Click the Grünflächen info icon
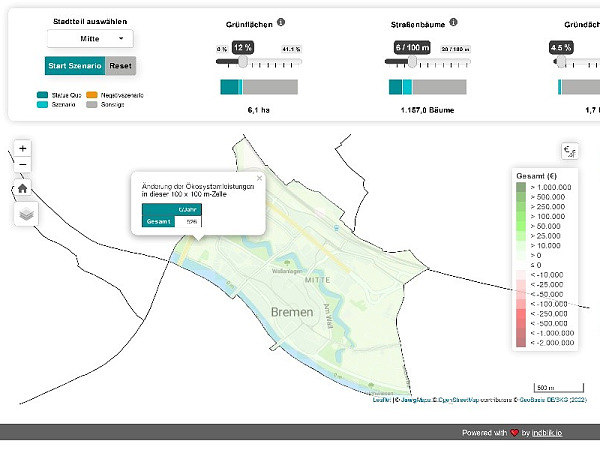 281,22
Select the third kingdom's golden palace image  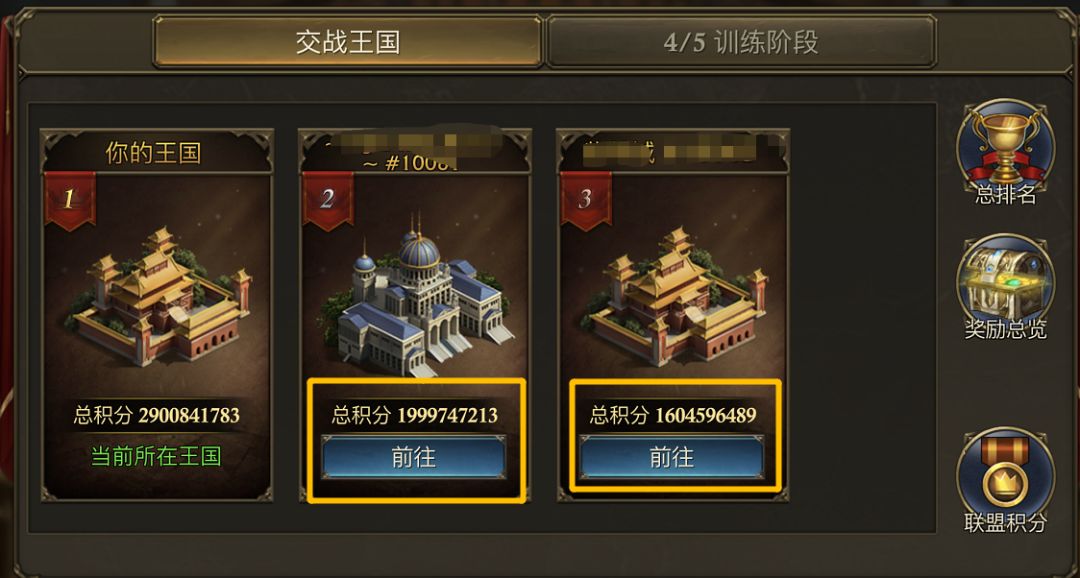[x=674, y=296]
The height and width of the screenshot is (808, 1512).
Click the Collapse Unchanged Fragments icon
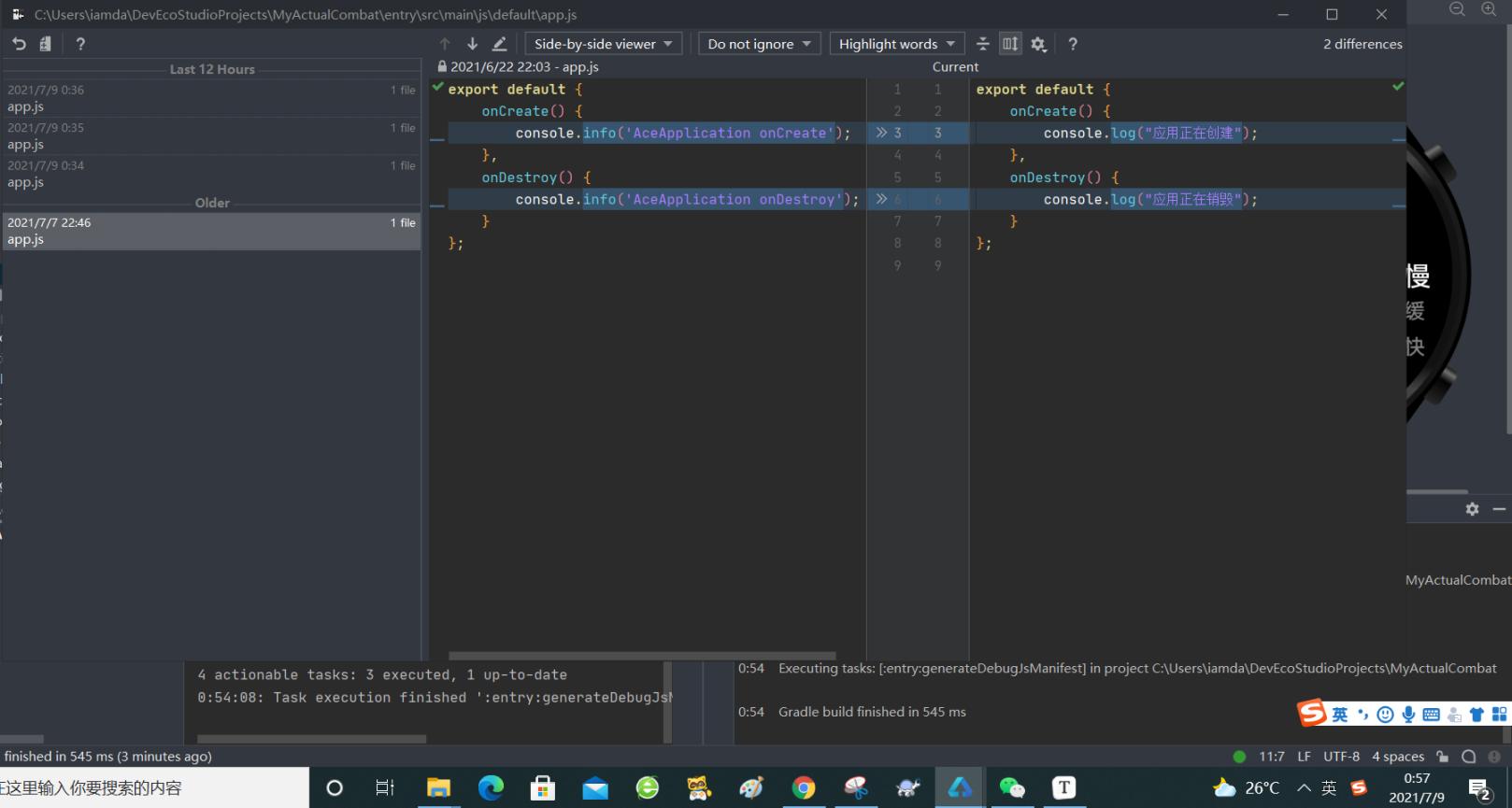click(982, 44)
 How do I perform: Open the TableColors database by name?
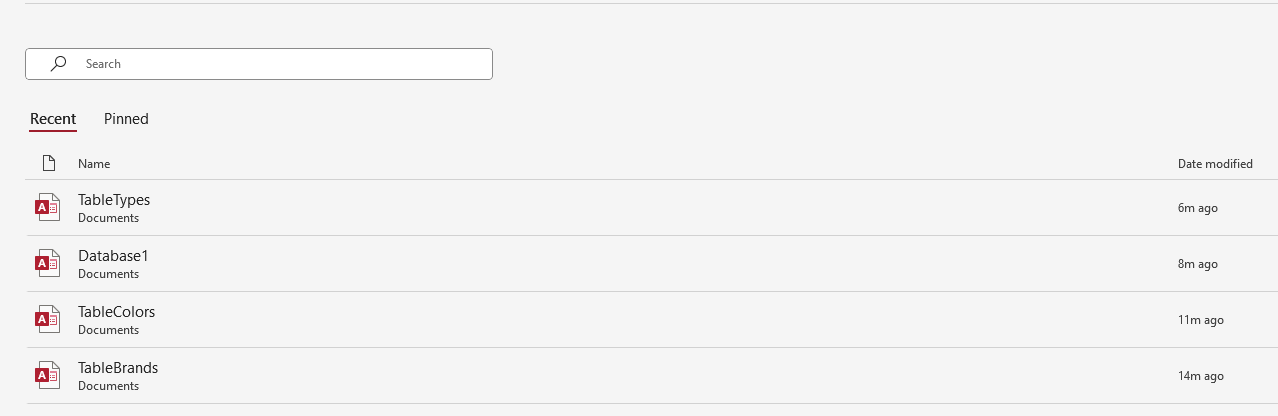click(116, 312)
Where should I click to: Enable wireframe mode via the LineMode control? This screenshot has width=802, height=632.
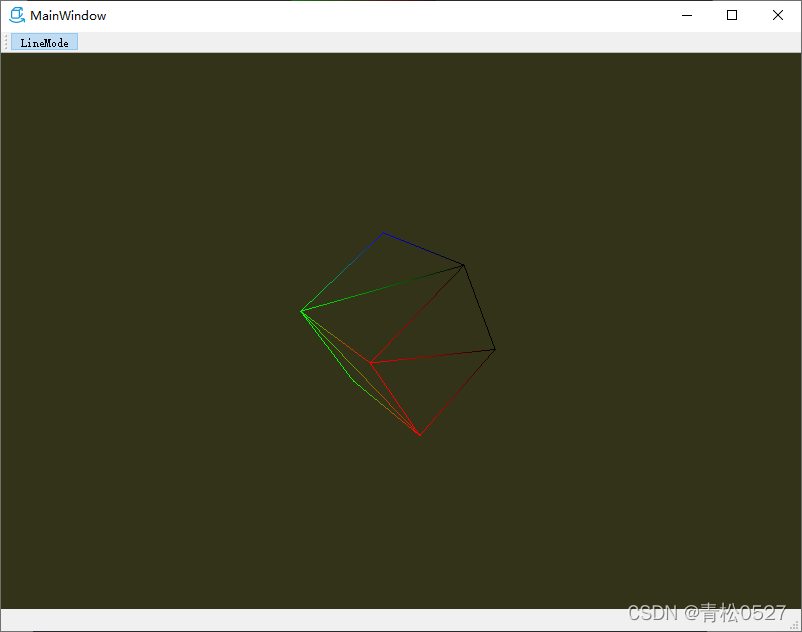point(43,42)
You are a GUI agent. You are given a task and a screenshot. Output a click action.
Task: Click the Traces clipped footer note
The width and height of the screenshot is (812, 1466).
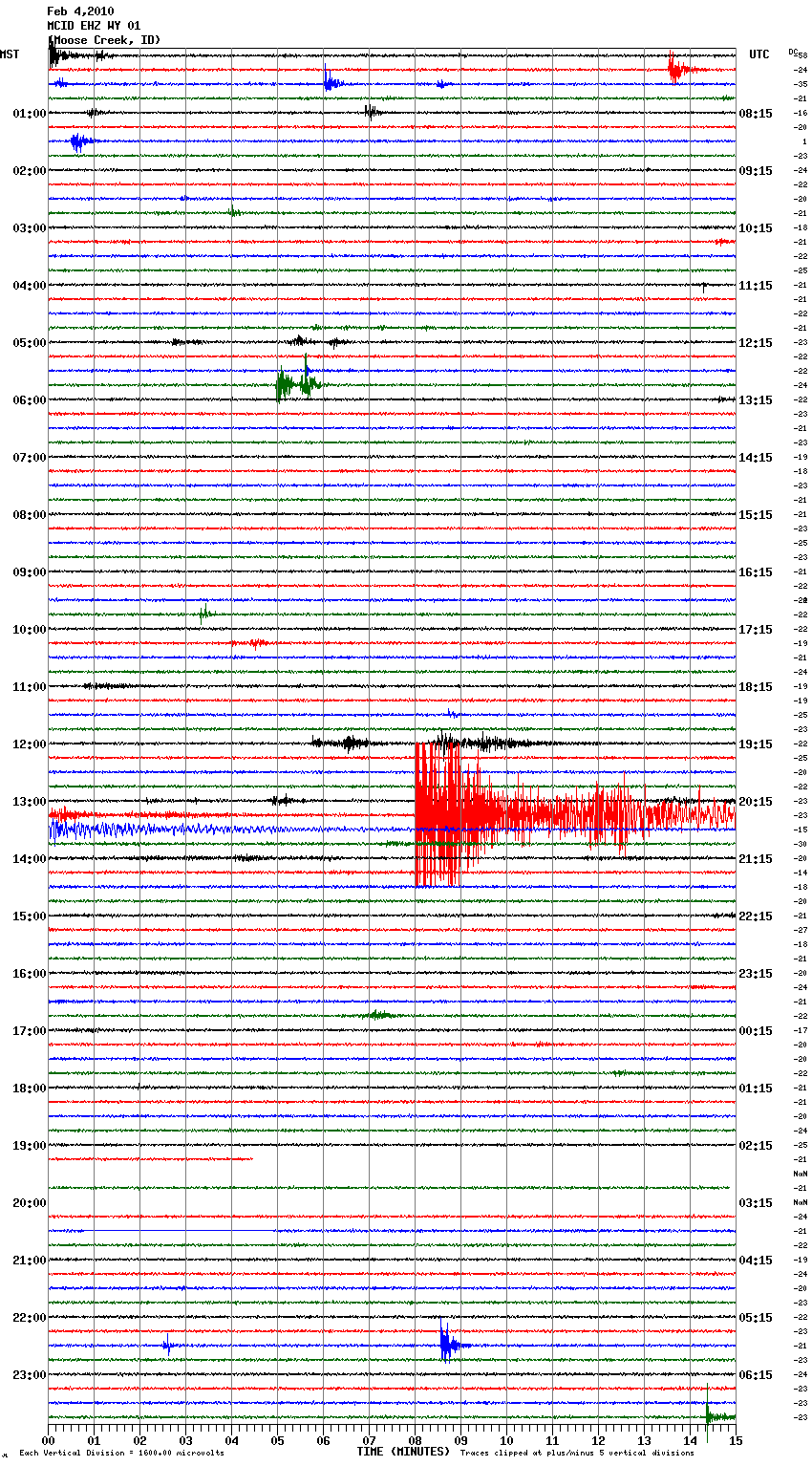[577, 1453]
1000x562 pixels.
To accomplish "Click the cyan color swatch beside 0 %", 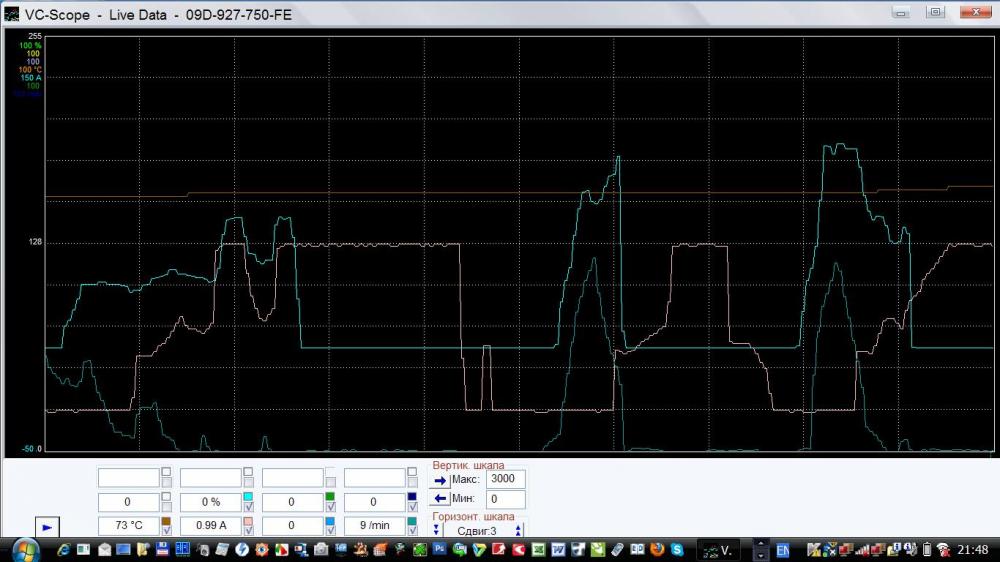I will [x=248, y=497].
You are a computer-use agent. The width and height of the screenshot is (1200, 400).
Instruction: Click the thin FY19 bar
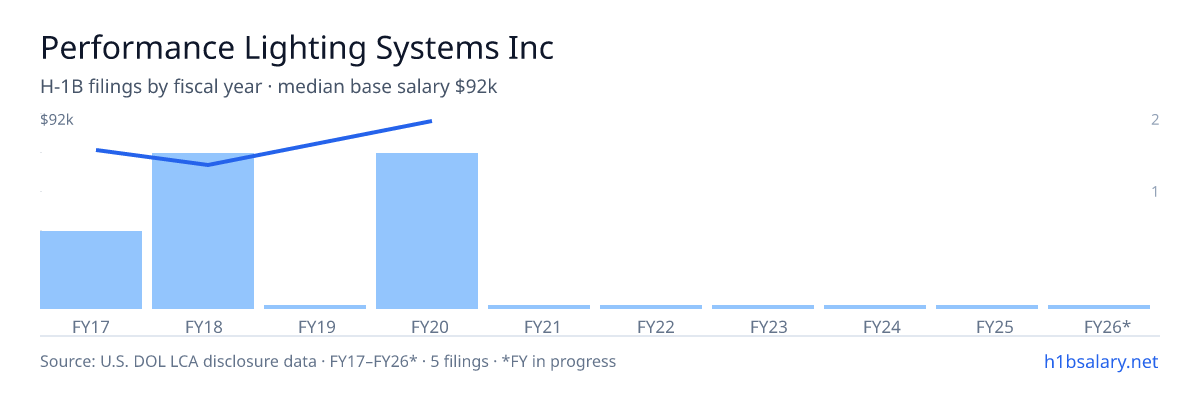coord(315,307)
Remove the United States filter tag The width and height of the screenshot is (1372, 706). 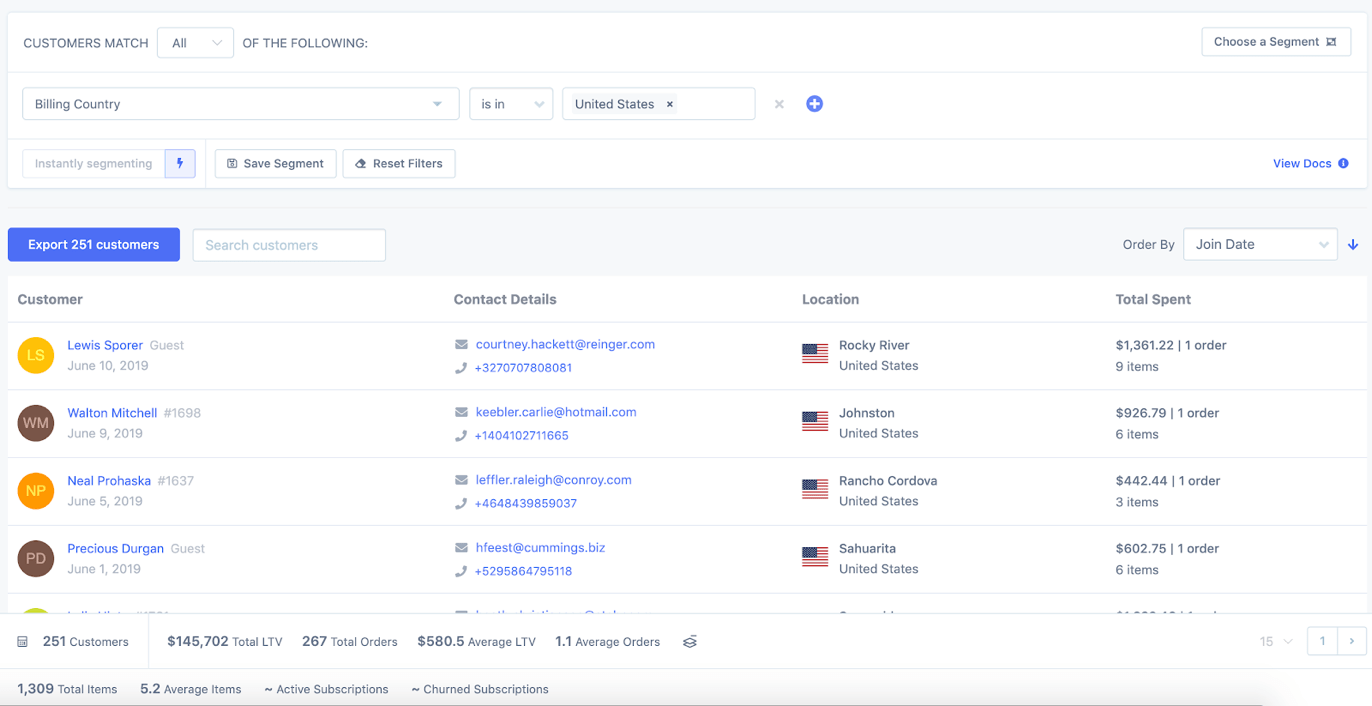point(670,103)
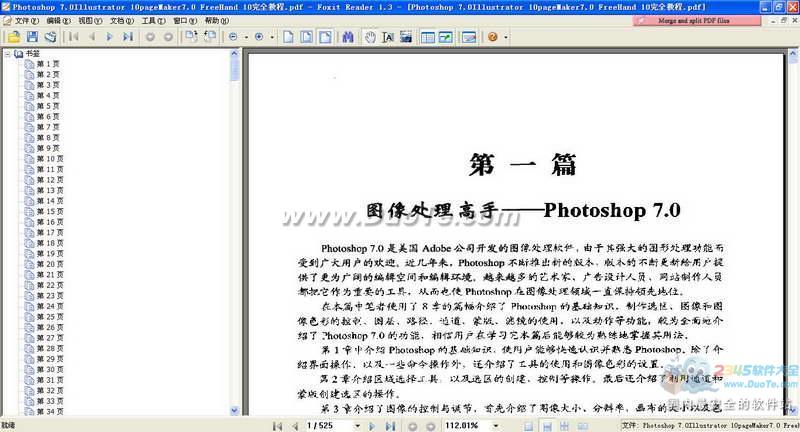Screen dimensions: 800x432
Task: Open the 文件(F) menu
Action: (27, 20)
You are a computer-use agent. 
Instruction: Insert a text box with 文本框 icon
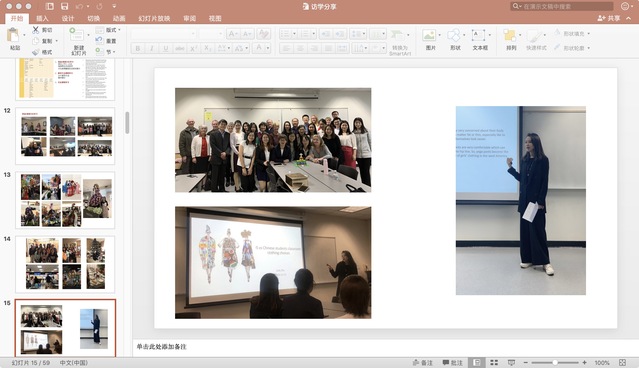point(478,35)
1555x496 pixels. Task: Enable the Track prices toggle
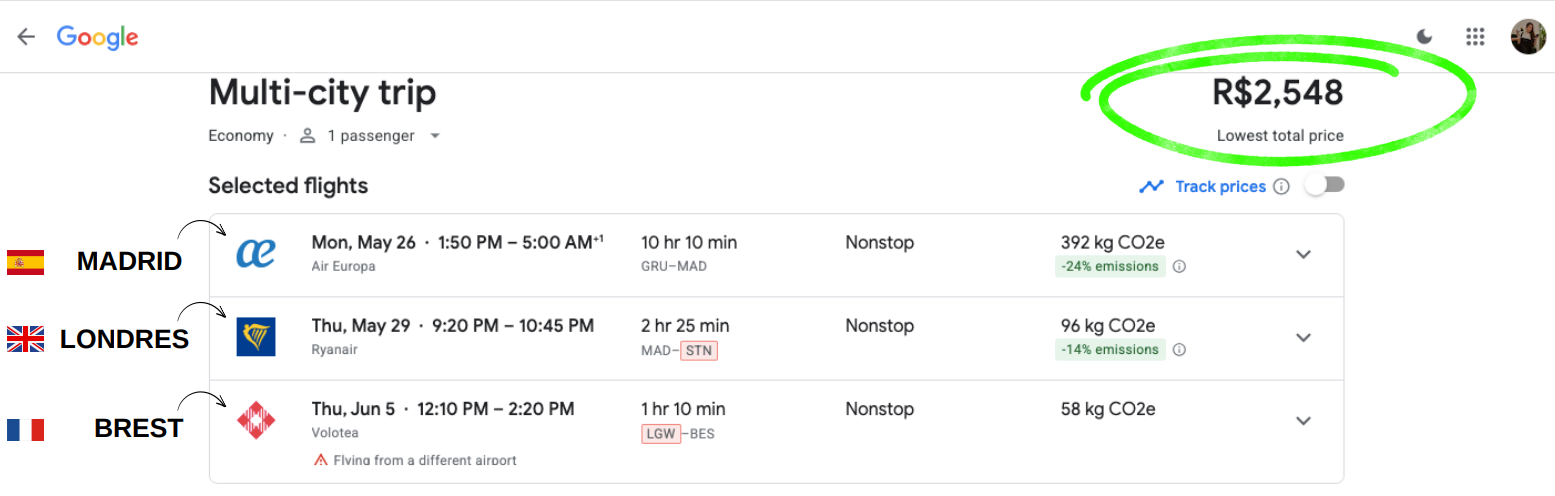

· · ·

Task prompt
What lines in the listing include the string "computer"? Copy them out.

Task output
You are a computer-use agent. The width and height of the screenshot is (1200, 400).
You are a computer-use agent. 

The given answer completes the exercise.